OpenAI’s guidance: use Record & Replay → SKILL.md for workflows you develop and refine. Graduate to a plugin when you want stability, versioning, and broad distribution.


What Else Shipped on June 18

Record & Replay was the headline but three other changes shipped in the same release:

Bulk history actions: Automation run history now supports bulk operations — mark every run as read or archive eligible runs in one action. Less noise in the history view for teams running many automations.

SSH deep links and thread handoff: New deep links to manage SSH connections directly. Threads can now hand off between local and remote hosts, moving a session between matching projects on connected machines. The practical use: start a task locally, hand it to a remote Codex instance when compute needs scale.

Browser Use improvements: Visible-tab routing and annotations now persist when draft browser sessions move to servers, plus general reliability improvements for browser-based tasks. If your Codex workflows involve browser steps, replays should be more stable after this update.


The Broader Pattern

Record & Replay follows the same logic as the June 3 role plugins and Codex Sites: OpenAI is expanding Codex’s addressable work surface. The June 3 update added white-collar knowledge work. Record & Replay adds personal workflow capture.

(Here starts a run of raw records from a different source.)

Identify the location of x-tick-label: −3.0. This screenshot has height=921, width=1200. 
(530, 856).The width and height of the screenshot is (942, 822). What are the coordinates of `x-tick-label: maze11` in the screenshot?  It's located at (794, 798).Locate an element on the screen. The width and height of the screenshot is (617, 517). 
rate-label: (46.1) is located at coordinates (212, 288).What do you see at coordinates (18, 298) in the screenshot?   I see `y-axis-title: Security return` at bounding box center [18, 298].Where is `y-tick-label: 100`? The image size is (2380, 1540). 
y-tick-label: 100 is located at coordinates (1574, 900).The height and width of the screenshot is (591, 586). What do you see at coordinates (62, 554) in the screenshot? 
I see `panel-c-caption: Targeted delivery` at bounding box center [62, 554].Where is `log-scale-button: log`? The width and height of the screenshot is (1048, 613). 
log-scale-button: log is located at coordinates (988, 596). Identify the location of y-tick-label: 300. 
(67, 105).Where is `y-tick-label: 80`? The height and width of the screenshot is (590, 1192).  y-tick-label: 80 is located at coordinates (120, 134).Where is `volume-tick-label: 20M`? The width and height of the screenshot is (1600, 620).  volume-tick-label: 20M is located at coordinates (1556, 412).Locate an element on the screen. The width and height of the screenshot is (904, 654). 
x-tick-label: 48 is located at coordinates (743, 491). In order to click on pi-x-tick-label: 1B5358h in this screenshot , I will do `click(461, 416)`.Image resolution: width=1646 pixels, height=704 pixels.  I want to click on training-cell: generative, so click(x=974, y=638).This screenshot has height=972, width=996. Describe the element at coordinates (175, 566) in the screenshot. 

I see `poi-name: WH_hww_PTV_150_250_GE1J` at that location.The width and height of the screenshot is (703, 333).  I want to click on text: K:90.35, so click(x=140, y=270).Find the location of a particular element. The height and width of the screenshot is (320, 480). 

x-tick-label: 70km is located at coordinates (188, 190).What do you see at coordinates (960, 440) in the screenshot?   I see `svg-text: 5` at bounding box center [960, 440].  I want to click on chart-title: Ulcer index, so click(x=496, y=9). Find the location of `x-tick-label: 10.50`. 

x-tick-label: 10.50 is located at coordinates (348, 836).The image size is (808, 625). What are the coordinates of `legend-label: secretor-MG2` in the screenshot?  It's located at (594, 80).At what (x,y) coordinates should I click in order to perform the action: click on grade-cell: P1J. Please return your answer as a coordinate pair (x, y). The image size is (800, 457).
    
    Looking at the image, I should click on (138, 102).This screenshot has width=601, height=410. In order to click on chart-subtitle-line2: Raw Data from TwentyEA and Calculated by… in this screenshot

The through-line is reducing the skill gap between “knowing what you want the agent to do” and “being able to configure the agent to do it.” Prompting, plugins, and now demonstration all serve that goal at different levels of formality.

For builders evaluating Codex against Claude Code or Cursor: this is a genuine differentiator. Neither Claude Code nor Cursor has a demonstration-capture path — you write CLAUDE.md, hooks, or skills by hand. Whether demonstration-to-skill is meaningfully more useful than writing instructions will depend on your team’s workflows and how well Codex generalizes from what it watches.


What to Watch

The key unknowns as of June 18:

  • Generalization quality: Does Codex produce skills that handle variable inputs well, or does it over-fit to the specific demonstration? OpenAI’s best-practice guidance (short, complete demonstrations; edit afterward) suggests the draft skill needs human review before it’s reliable.
  • EEA/UK/Switzerland path: No timeline given for expanding beyond the initial geographic exclusion.
  • Windows/Linux support: No announcement. macOS-only means teams on Linux dev boxes can’t use this yet.
  • Multi-step vs. branching workflows: The feature is documented as working best for repetitive, predictable tasks. Complex branching logic likely still requires written skill definitions.

The feature is available now for macOS Codex users with Computer Use enabled. The official documentation covers the recording flow and editable SKILL.md format.